Retype the entire listing below line for line, matching every character, space, and line break.

● **Data to use**:
## Start
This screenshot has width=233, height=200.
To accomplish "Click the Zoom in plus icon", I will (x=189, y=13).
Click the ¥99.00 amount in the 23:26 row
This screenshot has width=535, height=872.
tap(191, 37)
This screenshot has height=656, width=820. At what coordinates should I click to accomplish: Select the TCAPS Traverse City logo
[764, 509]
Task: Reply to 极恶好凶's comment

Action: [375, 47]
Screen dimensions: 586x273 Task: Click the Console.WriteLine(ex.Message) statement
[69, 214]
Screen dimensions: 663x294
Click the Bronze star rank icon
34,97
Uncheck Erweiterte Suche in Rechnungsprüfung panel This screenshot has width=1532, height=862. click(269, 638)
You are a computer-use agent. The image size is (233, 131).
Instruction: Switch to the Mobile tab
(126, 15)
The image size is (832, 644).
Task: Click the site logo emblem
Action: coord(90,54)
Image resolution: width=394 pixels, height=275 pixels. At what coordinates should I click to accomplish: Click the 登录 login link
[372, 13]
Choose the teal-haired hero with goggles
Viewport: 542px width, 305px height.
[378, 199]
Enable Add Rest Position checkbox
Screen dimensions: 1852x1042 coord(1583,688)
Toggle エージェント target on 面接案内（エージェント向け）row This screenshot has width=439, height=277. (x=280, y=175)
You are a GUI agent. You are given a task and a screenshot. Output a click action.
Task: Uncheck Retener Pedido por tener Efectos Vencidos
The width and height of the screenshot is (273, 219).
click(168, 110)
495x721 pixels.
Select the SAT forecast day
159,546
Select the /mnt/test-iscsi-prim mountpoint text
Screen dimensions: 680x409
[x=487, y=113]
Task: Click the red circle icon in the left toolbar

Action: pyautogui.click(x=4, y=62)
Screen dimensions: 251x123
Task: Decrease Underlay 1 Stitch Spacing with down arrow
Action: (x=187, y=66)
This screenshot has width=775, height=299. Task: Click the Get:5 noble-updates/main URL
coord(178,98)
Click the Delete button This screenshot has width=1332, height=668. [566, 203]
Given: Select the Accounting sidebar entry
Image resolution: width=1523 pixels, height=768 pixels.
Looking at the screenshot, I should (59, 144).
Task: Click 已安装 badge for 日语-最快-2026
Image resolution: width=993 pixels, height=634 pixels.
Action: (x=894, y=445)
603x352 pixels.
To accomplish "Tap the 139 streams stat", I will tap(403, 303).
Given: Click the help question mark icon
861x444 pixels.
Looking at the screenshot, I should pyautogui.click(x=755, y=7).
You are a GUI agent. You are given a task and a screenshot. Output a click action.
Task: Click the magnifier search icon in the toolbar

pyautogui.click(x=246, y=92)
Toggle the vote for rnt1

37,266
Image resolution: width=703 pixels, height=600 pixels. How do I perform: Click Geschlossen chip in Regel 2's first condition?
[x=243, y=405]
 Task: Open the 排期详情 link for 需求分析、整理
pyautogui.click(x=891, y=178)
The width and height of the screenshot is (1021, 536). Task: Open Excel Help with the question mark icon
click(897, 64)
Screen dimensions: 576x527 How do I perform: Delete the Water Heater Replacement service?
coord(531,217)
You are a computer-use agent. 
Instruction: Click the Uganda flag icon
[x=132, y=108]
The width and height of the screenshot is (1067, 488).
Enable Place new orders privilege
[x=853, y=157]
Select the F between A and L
## End
● **Complete output**:
This screenshot has width=233, height=200.
To accomplish "Click the Zoom in plus icon", I will (x=189, y=13).
Click the ¥99.00 amount in the 23:26 row
This screenshot has width=535, height=872.
tap(191, 37)
This screenshot has height=656, width=820. At what coordinates should I click to accomplish: Select the TCAPS Traverse City logo
[764, 509]
Task: Reply to 极恶好凶's comment

Action: [375, 47]
Screen dimensions: 586x273 Task: Click the Console.WriteLine(ex.Message) statement
[69, 214]
Screen dimensions: 663x294
Click the Bronze star rank icon
34,97
Uncheck Erweiterte Suche in Rechnungsprüfung panel This screenshot has width=1532, height=862. click(269, 638)
You are a computer-use agent. The image size is (233, 131).
Instruction: Switch to the Mobile tab
(126, 15)
The image size is (832, 644).
Task: Click the site logo emblem
Action: coord(90,54)
Image resolution: width=394 pixels, height=275 pixels. At what coordinates should I click to accomplish: Click the 登录 login link
[372, 13]
Choose the teal-haired hero with goggles
Viewport: 542px width, 305px height.
[378, 199]
Enable Add Rest Position checkbox
Screen dimensions: 1852x1042 coord(1583,688)
Toggle エージェント target on 面接案内（エージェント向け）row This screenshot has width=439, height=277. (x=280, y=175)
You are a GUI agent. You are given a task and a screenshot. Output a click action.
Task: Uncheck Retener Pedido por tener Efectos Vencidos
The width and height of the screenshot is (273, 219).
click(168, 110)
495x721 pixels.
Select the SAT forecast day
159,546
Select the /mnt/test-iscsi-prim mountpoint text
Screen dimensions: 680x409
[x=487, y=113]
Task: Click the red circle icon in the left toolbar

Action: pyautogui.click(x=4, y=62)
Screen dimensions: 251x123
Task: Decrease Underlay 1 Stitch Spacing with down arrow
Action: (x=187, y=66)
This screenshot has width=775, height=299. Task: Click the Get:5 noble-updates/main URL
coord(178,98)
Click the Delete button This screenshot has width=1332, height=668. [566, 203]
Given: Select the Accounting sidebar entry
Image resolution: width=1523 pixels, height=768 pixels.
Looking at the screenshot, I should (59, 144).
Task: Click 已安装 badge for 日语-最快-2026
Image resolution: width=993 pixels, height=634 pixels.
Action: (x=894, y=445)
603x352 pixels.
To accomplish "Tap the 139 streams stat", I will tap(403, 303).
Given: Click the help question mark icon
861x444 pixels.
Looking at the screenshot, I should pyautogui.click(x=755, y=7).
You are a GUI agent. You are given a task and a screenshot. Output a click action.
Task: Click the magnifier search icon in the toolbar

pyautogui.click(x=246, y=92)
Toggle the vote for rnt1

37,266
Image resolution: width=703 pixels, height=600 pixels. How do I perform: Click Geschlossen chip in Regel 2's first condition?
[x=243, y=405]
 Task: Open the 排期详情 link for 需求分析、整理
pyautogui.click(x=891, y=178)
The width and height of the screenshot is (1021, 536). Task: Open Excel Help with the question mark icon
click(897, 64)
Screen dimensions: 576x527 How do I perform: Delete the Water Heater Replacement service?
coord(531,217)
You are a computer-use agent. 
Instruction: Click the Uganda flag icon
[x=132, y=108]
The width and height of the screenshot is (1067, 488).
Enable Place new orders privilege
[x=853, y=157]
Select the F between A and L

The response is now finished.